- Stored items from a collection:

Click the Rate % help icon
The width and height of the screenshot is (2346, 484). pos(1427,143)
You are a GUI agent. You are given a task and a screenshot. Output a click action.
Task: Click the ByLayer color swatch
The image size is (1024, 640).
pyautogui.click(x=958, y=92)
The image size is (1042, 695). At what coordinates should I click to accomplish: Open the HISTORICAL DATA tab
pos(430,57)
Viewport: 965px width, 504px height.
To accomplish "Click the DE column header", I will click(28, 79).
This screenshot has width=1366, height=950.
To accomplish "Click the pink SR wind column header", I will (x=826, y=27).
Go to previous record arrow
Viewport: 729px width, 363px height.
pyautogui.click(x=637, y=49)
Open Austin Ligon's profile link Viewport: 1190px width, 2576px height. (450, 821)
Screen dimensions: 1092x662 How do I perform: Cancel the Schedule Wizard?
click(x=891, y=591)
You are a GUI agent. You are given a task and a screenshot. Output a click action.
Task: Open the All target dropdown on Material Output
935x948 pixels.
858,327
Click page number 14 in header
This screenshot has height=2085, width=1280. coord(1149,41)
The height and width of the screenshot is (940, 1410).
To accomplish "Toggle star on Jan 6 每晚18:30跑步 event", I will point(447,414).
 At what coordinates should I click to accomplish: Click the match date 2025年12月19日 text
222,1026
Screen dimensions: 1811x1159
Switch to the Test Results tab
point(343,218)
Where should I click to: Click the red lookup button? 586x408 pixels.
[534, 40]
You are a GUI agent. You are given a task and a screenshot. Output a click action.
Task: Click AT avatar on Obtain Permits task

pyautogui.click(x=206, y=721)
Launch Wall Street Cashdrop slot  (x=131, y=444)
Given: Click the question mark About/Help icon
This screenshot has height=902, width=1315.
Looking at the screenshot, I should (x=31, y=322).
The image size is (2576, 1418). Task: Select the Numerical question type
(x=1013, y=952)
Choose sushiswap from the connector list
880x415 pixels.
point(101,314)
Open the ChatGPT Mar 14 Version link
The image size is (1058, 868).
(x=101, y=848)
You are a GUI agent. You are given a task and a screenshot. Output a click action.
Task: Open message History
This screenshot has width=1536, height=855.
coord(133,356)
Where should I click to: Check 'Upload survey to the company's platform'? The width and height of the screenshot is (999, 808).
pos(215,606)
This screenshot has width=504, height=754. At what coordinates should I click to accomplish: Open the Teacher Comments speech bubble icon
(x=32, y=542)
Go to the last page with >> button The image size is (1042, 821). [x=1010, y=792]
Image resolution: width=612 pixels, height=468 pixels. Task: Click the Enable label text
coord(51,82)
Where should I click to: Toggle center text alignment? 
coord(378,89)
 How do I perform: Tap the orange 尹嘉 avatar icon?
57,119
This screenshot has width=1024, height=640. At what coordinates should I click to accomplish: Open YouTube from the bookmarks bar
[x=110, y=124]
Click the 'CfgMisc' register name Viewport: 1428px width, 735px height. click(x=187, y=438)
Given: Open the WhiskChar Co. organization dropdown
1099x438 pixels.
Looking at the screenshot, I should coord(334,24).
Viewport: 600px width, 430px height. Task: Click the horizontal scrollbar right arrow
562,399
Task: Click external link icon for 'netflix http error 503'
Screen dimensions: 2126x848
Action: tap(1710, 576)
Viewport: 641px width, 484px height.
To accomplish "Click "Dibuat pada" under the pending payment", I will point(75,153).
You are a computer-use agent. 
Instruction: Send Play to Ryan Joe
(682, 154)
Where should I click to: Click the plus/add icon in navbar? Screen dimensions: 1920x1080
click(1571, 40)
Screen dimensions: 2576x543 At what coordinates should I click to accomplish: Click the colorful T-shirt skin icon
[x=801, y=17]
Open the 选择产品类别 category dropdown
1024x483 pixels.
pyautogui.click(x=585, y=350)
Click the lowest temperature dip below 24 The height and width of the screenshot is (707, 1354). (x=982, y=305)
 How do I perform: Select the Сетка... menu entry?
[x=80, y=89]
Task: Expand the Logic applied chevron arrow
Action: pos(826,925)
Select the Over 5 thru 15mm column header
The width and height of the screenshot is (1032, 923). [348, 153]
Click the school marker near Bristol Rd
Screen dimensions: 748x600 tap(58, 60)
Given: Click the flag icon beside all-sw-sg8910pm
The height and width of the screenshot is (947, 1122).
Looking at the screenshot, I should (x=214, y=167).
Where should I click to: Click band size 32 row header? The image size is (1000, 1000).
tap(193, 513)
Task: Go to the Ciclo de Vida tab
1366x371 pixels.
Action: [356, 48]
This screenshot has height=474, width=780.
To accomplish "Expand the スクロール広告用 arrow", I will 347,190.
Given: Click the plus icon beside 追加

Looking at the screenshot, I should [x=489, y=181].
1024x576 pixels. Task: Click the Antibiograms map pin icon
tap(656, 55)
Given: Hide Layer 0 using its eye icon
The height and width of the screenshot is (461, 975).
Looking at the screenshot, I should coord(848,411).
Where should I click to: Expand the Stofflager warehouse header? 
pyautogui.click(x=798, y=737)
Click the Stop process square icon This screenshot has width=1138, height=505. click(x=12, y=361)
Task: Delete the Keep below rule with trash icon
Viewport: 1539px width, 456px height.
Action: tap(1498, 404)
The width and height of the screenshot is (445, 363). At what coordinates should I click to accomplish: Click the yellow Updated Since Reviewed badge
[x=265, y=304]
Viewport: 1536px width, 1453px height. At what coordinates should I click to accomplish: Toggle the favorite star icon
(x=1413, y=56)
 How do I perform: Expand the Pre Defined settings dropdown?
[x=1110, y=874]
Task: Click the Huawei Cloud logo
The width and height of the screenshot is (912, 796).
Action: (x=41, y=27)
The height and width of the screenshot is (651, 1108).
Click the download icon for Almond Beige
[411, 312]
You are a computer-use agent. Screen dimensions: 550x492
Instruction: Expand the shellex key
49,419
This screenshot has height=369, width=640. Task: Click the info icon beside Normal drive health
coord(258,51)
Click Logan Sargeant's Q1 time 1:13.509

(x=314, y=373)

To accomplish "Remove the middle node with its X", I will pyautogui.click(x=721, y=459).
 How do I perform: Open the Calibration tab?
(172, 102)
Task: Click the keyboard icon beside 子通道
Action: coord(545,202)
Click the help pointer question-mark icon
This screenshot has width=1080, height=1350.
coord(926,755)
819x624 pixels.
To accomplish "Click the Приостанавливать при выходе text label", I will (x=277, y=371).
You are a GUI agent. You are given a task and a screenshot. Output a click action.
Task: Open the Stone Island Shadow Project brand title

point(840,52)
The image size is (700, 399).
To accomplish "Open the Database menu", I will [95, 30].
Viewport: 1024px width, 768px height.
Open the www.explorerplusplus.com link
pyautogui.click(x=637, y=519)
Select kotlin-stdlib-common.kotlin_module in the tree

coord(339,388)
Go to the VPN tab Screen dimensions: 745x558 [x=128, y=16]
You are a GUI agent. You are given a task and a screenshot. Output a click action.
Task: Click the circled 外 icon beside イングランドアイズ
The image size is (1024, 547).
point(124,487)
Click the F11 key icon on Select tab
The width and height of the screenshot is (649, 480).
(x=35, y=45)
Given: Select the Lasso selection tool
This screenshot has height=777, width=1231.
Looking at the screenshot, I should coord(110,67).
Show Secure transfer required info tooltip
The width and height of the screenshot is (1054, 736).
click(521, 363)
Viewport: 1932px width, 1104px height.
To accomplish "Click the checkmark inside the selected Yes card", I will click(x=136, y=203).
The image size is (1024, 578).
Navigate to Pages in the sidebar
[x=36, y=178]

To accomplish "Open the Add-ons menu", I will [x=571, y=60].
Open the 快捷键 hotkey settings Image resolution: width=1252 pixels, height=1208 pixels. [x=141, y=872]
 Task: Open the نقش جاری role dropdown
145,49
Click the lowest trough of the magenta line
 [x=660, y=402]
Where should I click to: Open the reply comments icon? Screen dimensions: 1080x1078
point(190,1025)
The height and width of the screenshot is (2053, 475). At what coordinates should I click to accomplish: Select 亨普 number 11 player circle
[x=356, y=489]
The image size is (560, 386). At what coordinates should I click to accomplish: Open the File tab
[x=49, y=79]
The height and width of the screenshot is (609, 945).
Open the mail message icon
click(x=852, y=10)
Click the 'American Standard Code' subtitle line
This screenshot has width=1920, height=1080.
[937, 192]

- Task objective:
Nothing beyond the line that contains "Open Austin Ligon's" belongs in the answer; reproduce the entries exactly from their first line through it.

- Your solution:
Click the Rate % help icon
The width and height of the screenshot is (2346, 484). pos(1427,143)
You are a GUI agent. You are given a task and a screenshot. Output a click action.
Task: Click the ByLayer color swatch
The image size is (1024, 640).
pyautogui.click(x=958, y=92)
The image size is (1042, 695). At what coordinates should I click to accomplish: Open the HISTORICAL DATA tab
pos(430,57)
Viewport: 965px width, 504px height.
To accomplish "Click the DE column header", I will click(28, 79).
This screenshot has width=1366, height=950.
To accomplish "Click the pink SR wind column header", I will (x=826, y=27).
Go to previous record arrow
Viewport: 729px width, 363px height.
pyautogui.click(x=637, y=49)
Open Austin Ligon's profile link Viewport: 1190px width, 2576px height. (450, 821)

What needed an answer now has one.